Defendants, neurologist and hospital, made out a prima facie case for summary judgment based on expert affirmations that they did not depart from accepted practice by discontinuing heparin after neurological surgery and not continuing sequential compression stockings but plaintiff raised questions of fact by their expert’s affirmation opining that the plaintiff’s decedent’s condition had not improved sufficiently to discontinue heparin and that the hospital’s employees’ failure to follow the defendant neurologist’s instructions to continue the sequential compression stockings was an independent departure. Memoli v Winthrop-University Hosp.
Treatment facility for drug addiction and mental health accepting referrals from criminal diversion program entitled to summary judgment where patient, discharged for violation of rules involving violence and intoxication, attacked the plaintiff as it owed no duty owed to the plaintiff. Defendant’s duty ceased upon discharge since it no longer had control of the patient. Fact that discharge was on a weekend and defendant did not follow its internal procedures for referring the patient to an interim facility until the diversion program could be notified on the next Monday did not change the result. The facility called the police to escort the intoxicated patient off the premises for the protection of the other residents and could not be said to still have control of the patient who was free to leave at any time. Anthony Oddo v. Queens Village Committee for Mental Health for Jamaica Community Adolescent Program
Building owner’s motion for summary judgment on Labor Law §241(6) based on industrial code §23-1.28(b) (hand propelled vehicles) denied where plaintiff testified that shortly before the incident the wheel of the mini container kept getting stuck and was not “moving freely” as required by the industrial code, and that when he yanked the mini container it rolled onto his foot causing injuries. Owner failed to show that the mini container was not defective. Container company’s motion for summary judgment on the §241(6) claim was granted as it had no control over the worksite or the manner of the plaintiff’s work. Ahern v NYU Langone Med. Ctr.
Plaintiff’s testimony, submitted on defendant’s motion for summary judgment, that she saw her assailant who was not a resident of her building walking toward her building on the opposite side of the street and that when she arrived at the building he opened the door which had a broken lock that malfunctioned that day, the day before, and on numerous other occasions, raised an issue of fact regardless of plaintiff’s submissions. Ramos v New York City Hous. Auth.
Defendant denied summary judgment where plaintiff and nonparty witness testified that the ice patch was not clear, was whitish to grayish, and had some thickness. Meteorological records and expert’s opinion showed that freezing rain was only .1” and would have produced at most a thin clear glaze of ice. Storm in progress defense was not applicable. Bagnoli v 3GR/228 LLC
Defendants who had performed construction work to replace a gas main granted summary judgment on claim by employee of subsequent contractor retained to replace the cold patch temporary repair of the sidewalk with a permanent sidewalk. Since plaintiff’s work was not part of the replacement of the gas main, he did not fall within the protection of the Labor Law §240(1) which applies to workers involved in enumerated activities for a “building or structure.” Plaintiff was injured when portions of concrete he had broken up and loaded onto a backhoe fell striking him. Davis v City of New York
Plaintiff tripped on an exposed tree root on the common grounds of her residential development. Defendant was granted summary judgment on proof that the tree root was open and obvious and “inherent or incidental to the nature of the property.” Dottavio v Aspen Knolls Estates Home Owners Assn.

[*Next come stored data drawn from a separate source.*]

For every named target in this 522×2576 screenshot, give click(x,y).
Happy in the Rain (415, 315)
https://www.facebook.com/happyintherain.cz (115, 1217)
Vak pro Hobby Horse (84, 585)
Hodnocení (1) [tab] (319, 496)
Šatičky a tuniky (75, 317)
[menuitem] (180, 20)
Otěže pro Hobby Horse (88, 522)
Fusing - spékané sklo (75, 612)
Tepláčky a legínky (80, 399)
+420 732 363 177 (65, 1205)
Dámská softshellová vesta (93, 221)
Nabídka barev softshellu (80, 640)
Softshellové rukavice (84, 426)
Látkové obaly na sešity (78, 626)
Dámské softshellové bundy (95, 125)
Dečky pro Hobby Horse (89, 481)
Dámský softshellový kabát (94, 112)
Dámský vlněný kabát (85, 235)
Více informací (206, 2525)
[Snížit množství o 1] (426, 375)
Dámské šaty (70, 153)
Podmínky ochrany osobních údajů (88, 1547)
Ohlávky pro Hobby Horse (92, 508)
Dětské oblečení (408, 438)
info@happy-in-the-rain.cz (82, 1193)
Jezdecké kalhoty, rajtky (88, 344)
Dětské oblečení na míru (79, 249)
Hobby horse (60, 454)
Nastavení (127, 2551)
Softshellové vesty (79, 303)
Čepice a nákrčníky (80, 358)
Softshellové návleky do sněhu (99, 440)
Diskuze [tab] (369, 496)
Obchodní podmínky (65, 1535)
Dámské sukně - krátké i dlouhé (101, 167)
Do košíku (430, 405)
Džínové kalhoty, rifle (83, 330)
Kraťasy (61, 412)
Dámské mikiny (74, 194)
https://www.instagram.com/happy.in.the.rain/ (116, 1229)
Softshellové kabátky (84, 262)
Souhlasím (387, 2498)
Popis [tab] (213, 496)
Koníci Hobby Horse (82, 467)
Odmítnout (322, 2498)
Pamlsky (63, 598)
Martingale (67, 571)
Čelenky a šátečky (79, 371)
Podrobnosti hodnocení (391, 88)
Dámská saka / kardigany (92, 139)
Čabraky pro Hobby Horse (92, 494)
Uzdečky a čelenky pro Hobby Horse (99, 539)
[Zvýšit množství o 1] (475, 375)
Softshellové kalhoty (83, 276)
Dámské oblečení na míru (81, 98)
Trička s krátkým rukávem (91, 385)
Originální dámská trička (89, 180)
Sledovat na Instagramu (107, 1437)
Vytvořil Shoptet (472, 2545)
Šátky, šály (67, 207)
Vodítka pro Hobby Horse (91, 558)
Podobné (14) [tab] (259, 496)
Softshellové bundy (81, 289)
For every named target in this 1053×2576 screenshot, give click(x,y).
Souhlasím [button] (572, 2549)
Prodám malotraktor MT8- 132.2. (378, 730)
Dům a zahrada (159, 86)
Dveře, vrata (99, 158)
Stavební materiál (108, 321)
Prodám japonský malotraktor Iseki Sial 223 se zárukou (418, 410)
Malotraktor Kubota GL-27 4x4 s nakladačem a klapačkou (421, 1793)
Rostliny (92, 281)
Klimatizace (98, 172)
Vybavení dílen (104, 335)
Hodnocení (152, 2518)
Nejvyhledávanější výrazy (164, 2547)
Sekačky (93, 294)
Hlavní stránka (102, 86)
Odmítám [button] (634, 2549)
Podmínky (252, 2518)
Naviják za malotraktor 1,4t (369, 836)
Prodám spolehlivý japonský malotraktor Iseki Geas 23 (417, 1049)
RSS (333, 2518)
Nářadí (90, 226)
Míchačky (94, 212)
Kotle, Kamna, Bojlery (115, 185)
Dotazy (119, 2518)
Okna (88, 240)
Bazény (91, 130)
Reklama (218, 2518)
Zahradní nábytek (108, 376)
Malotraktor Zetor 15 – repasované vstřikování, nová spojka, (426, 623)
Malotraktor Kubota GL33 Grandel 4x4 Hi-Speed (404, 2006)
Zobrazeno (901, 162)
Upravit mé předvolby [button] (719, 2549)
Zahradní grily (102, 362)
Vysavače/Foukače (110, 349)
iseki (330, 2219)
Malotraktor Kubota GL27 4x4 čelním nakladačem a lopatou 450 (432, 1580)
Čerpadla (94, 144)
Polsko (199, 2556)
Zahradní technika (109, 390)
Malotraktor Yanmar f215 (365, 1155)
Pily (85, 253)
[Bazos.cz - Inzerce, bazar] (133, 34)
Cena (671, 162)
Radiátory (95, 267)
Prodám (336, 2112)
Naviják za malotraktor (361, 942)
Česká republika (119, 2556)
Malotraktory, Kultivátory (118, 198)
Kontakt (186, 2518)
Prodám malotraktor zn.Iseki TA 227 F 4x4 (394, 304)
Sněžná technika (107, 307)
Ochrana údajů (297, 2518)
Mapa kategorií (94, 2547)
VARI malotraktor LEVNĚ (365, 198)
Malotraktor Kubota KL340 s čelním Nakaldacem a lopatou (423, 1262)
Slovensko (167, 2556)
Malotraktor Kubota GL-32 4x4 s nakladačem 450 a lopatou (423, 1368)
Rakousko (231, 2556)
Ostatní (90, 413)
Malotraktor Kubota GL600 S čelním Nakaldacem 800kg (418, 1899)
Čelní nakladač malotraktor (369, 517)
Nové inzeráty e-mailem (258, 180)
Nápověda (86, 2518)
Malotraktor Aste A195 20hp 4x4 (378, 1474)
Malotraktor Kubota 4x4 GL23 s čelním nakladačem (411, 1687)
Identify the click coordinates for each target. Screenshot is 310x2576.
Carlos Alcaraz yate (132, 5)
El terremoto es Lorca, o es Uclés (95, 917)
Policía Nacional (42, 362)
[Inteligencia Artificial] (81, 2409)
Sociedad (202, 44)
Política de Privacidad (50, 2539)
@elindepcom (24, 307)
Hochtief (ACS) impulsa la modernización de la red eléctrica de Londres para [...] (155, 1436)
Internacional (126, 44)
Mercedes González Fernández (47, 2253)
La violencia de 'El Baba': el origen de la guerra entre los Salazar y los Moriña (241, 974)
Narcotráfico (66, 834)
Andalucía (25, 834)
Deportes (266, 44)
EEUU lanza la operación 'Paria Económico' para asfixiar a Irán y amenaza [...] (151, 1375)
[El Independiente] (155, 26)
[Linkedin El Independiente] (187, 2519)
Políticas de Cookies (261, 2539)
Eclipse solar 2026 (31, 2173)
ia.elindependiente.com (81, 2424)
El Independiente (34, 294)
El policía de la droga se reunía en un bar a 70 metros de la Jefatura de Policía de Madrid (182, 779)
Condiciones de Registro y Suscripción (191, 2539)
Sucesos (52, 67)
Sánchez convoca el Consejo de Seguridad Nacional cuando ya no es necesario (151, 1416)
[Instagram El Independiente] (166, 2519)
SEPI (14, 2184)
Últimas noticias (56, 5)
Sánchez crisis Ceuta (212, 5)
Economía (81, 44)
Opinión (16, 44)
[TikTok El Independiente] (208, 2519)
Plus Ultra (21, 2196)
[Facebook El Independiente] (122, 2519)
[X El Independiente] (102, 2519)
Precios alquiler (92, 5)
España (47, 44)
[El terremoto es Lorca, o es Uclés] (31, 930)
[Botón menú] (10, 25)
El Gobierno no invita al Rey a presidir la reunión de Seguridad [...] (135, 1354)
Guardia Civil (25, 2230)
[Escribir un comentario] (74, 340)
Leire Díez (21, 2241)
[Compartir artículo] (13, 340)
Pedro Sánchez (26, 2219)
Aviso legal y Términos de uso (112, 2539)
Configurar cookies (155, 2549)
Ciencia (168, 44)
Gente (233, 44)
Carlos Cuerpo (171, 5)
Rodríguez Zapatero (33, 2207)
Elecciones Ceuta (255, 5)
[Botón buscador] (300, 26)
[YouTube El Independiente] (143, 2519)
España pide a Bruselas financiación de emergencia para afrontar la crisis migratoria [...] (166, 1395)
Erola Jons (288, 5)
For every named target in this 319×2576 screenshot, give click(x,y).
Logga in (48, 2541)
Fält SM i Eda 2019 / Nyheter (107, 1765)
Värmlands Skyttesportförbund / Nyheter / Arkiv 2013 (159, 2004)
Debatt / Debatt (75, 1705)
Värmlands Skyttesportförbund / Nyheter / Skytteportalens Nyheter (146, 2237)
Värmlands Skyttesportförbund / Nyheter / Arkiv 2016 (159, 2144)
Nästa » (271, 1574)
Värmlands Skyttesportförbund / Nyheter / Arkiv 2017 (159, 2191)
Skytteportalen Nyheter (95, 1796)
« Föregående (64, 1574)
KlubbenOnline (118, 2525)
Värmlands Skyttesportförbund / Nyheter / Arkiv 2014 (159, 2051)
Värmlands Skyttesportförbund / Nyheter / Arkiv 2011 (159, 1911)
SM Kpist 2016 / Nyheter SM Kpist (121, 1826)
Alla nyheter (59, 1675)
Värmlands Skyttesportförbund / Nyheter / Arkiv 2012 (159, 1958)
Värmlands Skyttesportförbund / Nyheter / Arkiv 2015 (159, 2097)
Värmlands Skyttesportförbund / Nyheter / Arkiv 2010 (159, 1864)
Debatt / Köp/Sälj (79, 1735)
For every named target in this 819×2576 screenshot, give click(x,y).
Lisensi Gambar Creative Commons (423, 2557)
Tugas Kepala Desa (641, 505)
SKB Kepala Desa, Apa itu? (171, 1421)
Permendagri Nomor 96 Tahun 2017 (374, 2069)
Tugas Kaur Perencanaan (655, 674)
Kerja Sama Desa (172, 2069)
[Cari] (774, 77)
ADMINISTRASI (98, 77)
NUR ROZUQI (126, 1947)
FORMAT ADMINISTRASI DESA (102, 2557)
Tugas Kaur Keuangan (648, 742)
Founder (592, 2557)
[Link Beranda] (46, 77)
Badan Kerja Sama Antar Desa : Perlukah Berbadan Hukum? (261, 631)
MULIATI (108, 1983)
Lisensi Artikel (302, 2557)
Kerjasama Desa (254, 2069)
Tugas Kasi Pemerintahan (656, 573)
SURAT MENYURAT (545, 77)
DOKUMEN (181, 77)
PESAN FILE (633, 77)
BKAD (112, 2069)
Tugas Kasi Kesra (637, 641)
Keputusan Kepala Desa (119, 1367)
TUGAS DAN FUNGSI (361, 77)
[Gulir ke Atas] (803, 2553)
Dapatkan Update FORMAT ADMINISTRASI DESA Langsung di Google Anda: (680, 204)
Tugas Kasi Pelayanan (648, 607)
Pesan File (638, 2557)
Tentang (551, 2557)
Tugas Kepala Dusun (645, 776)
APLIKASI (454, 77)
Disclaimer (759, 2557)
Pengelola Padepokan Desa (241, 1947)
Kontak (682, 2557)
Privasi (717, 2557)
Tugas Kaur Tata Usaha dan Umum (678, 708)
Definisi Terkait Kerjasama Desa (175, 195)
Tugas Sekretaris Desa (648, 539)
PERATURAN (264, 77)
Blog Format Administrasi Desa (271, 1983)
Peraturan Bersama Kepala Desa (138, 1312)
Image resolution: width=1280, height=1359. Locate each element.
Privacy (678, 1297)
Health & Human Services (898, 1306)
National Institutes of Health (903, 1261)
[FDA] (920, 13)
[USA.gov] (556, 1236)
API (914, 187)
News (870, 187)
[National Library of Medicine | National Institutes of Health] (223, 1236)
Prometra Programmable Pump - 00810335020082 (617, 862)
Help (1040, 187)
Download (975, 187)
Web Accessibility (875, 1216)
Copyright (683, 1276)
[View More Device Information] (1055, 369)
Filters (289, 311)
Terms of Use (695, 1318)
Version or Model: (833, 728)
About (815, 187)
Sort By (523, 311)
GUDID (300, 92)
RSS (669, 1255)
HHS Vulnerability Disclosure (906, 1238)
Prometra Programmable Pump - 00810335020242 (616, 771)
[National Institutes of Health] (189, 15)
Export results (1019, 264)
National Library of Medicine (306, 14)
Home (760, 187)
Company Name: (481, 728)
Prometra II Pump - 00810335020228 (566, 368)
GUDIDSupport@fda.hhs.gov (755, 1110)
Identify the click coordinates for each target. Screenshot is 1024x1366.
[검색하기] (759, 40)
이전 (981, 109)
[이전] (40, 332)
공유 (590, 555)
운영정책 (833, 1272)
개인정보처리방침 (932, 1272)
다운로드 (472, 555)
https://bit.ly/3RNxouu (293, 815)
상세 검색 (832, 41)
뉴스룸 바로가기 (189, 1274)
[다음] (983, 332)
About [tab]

Comment: The second part of the test “inherent or incidental to the nature of the property” differs from the “not inherently dangerous” standard applicable in most premises liability cases. It applies only when it is a natural condition, as opposed to a man-made condition, and readily observable and avoidable.
Plaintiff was injured when a coworker accidentally bumped into valves which had cut off hot water and steam to pipes they were working on, causing plaintiff to be burned and fall from an unprotected ledge. The jury returned a verdict finding that defendant breached Labor Law §240 but that the breach was not a proximate cause of the accident, that the defendant was negligent and the plaintiff 10% negligent. The lower court properly denied defendant’s motion for a directed verdict and granted plaintiff’s motion for a directed verdict based on the evidence, taken in the light most favorable to the defendant, showing that the accident was the result of failing to provide proper protections under Labor Law §240(1) and comparative fault would not apply. The coworker’s bumping into the valves was not so extraordinary as to break the chain of causation. Raia v Berkeley Coop. Towers Section II Corp.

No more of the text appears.